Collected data
Content starts

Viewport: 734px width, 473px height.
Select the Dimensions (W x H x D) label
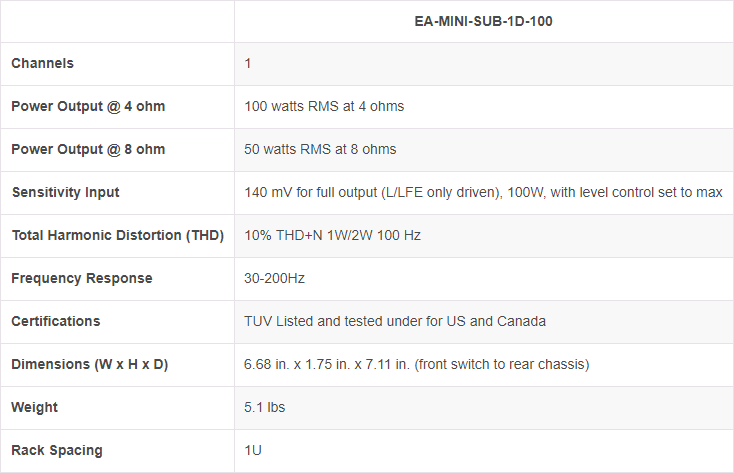(x=90, y=364)
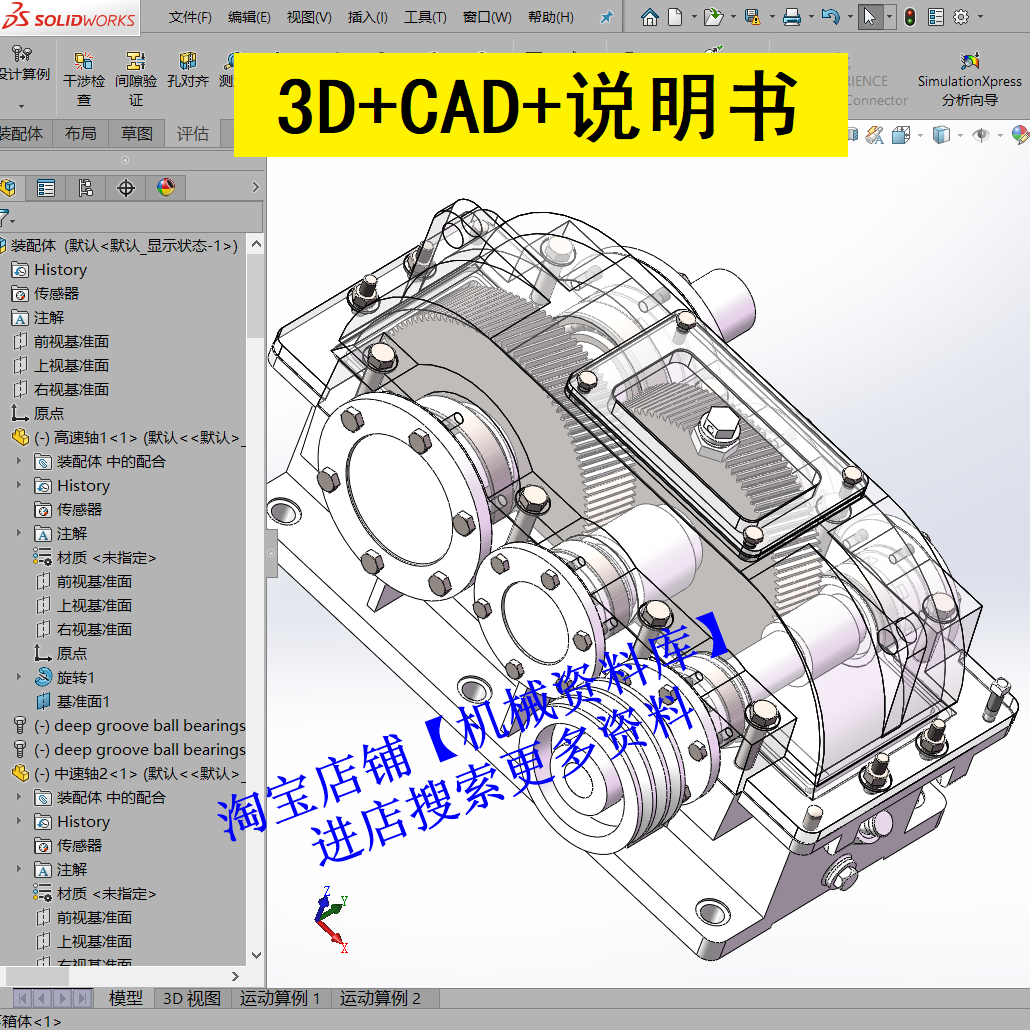Click the Options gear icon
1030x1030 pixels.
click(960, 16)
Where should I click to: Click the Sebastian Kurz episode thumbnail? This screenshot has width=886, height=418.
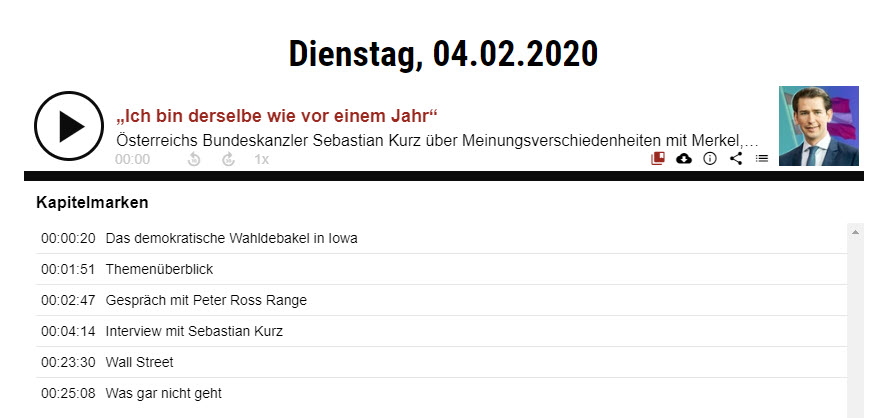point(818,126)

Content ends

_WORK ORDER_:
All of the records above are to be written out exactly, minus their images.

_RESPONSE AREA_:
Viewport: 734px width, 473px height.
Select the Dimensions (W x H x D) label
(x=90, y=364)
Click the Options gear icon
1030x1030 pixels.
click(960, 16)
Where should I click to: Click the Sebastian Kurz episode thumbnail? This screenshot has width=886, height=418.
point(818,126)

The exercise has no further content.